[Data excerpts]
= Beginning of Section =

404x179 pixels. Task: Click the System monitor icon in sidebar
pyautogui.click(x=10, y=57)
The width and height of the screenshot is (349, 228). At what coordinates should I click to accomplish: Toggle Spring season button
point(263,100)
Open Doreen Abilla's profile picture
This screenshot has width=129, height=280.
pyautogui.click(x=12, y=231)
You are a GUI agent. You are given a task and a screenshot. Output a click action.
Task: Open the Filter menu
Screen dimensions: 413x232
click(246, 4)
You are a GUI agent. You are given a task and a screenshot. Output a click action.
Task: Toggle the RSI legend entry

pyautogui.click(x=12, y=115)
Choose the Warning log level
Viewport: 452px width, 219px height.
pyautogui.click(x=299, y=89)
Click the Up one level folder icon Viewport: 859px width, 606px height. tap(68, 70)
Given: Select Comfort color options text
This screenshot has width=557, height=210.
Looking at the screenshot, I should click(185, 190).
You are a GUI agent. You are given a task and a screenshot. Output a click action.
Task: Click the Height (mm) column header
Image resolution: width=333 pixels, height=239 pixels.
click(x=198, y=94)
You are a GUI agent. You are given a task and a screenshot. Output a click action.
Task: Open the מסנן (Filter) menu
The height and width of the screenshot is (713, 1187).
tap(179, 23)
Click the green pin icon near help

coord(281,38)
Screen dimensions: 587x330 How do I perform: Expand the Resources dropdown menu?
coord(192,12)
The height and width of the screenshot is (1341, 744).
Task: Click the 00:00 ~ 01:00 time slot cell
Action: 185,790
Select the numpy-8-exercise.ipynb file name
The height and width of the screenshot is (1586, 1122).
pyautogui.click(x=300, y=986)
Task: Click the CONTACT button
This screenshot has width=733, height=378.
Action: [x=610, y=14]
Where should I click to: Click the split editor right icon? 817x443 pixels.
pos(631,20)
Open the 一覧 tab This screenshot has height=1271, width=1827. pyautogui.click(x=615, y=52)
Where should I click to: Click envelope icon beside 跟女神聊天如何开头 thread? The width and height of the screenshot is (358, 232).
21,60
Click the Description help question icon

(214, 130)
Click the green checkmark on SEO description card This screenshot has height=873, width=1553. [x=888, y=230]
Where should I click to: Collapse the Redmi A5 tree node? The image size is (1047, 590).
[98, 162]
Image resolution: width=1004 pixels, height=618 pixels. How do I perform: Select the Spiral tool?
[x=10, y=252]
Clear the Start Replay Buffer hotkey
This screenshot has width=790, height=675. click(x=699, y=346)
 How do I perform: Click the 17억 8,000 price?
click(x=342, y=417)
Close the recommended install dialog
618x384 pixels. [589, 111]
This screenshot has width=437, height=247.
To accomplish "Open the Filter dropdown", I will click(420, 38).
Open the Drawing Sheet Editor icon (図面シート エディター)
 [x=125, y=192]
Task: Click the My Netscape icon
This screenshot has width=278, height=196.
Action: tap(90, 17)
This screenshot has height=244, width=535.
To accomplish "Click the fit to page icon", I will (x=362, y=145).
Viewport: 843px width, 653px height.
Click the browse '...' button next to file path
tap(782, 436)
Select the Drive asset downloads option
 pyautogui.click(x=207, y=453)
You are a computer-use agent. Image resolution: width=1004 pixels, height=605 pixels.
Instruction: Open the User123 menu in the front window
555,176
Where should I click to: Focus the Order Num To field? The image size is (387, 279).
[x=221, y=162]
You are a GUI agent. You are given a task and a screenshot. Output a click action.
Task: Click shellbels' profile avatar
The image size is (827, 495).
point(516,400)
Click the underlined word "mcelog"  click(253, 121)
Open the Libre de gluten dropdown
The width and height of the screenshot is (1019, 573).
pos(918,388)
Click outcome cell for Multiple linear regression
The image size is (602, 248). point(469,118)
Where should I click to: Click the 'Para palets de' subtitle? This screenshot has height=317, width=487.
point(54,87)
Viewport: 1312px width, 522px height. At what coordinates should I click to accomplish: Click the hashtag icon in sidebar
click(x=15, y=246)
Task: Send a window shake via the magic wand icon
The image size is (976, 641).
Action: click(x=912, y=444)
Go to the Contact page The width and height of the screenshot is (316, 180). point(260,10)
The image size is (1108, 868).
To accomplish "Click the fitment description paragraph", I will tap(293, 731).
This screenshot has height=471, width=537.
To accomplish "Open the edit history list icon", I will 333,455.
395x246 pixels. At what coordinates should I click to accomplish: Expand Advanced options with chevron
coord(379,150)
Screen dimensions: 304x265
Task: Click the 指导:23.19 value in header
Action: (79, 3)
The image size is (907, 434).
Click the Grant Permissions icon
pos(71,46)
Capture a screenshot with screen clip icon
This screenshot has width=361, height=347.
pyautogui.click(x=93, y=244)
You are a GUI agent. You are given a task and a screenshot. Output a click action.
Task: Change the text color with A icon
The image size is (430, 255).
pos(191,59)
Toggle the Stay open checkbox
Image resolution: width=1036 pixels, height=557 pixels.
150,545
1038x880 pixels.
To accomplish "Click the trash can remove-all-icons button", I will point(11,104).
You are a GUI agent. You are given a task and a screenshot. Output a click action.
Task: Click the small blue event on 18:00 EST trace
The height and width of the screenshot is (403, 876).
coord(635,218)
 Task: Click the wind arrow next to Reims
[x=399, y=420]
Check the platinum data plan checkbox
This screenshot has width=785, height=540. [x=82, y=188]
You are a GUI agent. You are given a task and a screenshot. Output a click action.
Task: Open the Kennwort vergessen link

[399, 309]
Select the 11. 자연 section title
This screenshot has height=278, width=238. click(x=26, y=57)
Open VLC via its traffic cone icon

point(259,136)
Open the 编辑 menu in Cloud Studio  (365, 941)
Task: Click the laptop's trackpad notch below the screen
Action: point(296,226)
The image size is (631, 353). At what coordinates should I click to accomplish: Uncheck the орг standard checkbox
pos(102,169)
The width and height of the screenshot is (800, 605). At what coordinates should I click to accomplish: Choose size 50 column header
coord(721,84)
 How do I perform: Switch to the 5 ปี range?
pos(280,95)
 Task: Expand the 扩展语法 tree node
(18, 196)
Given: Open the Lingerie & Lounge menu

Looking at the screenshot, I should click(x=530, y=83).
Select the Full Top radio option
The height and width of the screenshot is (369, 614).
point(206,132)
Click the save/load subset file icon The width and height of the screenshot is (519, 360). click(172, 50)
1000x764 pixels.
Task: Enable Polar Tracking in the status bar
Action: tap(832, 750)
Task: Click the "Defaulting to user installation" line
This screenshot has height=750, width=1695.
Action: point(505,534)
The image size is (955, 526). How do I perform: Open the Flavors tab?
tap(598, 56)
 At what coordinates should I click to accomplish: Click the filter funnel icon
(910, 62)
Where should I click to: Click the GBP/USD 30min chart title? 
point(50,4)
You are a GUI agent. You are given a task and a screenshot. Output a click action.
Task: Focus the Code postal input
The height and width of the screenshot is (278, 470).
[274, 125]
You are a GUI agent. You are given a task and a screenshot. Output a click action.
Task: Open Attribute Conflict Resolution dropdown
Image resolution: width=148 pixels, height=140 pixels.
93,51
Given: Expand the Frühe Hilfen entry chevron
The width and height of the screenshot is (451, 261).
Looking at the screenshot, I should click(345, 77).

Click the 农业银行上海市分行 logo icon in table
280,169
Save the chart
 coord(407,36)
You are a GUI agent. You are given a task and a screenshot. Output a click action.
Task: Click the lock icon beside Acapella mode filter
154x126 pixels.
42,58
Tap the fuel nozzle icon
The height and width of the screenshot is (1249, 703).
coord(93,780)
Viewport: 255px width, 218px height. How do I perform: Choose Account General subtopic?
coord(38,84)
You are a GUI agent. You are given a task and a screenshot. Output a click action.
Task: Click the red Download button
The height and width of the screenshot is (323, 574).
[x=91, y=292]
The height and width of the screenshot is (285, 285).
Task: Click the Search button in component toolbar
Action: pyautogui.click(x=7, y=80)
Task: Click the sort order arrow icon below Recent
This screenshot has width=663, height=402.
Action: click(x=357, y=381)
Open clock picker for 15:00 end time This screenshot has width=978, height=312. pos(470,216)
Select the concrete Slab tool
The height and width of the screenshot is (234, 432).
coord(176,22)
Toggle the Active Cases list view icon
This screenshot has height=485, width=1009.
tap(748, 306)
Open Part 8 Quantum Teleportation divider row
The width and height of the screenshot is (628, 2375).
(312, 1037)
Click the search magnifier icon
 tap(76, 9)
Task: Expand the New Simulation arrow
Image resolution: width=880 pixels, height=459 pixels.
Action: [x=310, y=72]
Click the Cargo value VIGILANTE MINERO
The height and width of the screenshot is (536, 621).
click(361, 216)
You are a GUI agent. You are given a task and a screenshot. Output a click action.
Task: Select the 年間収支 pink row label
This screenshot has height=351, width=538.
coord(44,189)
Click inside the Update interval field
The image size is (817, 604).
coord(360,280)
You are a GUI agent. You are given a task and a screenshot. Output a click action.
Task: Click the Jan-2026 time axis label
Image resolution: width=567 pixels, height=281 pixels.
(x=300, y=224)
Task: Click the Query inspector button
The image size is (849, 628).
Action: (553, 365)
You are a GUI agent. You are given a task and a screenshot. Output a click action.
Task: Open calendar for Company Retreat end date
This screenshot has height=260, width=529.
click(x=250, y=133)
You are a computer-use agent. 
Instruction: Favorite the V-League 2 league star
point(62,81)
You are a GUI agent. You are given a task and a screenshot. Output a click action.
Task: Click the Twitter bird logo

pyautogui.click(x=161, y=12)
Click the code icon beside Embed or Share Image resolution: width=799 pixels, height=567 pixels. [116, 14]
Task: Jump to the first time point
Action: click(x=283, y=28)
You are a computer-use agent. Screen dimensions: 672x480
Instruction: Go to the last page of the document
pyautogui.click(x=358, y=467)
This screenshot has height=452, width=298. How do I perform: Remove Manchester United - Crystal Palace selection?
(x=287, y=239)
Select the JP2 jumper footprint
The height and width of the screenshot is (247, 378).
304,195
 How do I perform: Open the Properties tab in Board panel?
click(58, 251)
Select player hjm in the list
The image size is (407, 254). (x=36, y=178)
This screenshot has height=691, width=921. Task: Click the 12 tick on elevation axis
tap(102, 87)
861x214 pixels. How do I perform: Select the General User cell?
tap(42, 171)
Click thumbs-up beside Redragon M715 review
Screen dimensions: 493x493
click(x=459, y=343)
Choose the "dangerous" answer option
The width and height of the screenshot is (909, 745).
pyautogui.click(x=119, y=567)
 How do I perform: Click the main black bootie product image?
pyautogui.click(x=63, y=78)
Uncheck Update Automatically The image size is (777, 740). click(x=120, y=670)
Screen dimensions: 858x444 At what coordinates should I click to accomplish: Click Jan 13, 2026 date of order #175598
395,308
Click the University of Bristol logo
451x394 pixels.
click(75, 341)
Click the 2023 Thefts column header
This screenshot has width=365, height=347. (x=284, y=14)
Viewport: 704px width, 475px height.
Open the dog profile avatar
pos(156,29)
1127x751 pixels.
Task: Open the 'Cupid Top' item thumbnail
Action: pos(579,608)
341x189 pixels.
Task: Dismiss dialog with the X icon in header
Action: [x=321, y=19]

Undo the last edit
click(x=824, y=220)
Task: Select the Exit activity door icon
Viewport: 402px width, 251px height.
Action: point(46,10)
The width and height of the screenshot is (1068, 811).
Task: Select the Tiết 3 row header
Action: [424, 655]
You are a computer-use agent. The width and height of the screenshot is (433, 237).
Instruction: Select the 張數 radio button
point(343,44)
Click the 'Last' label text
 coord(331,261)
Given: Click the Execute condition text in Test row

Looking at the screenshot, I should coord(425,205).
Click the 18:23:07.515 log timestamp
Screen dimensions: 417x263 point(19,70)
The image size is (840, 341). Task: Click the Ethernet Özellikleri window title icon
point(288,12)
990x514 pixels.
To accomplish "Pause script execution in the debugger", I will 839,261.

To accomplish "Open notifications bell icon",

= End of Section =

▶ [ASSIGNED TASK]
How many of the lines above include the word "level"? Only the number should be given.

▶ [OUTPUT OF THE EXERCISE]
2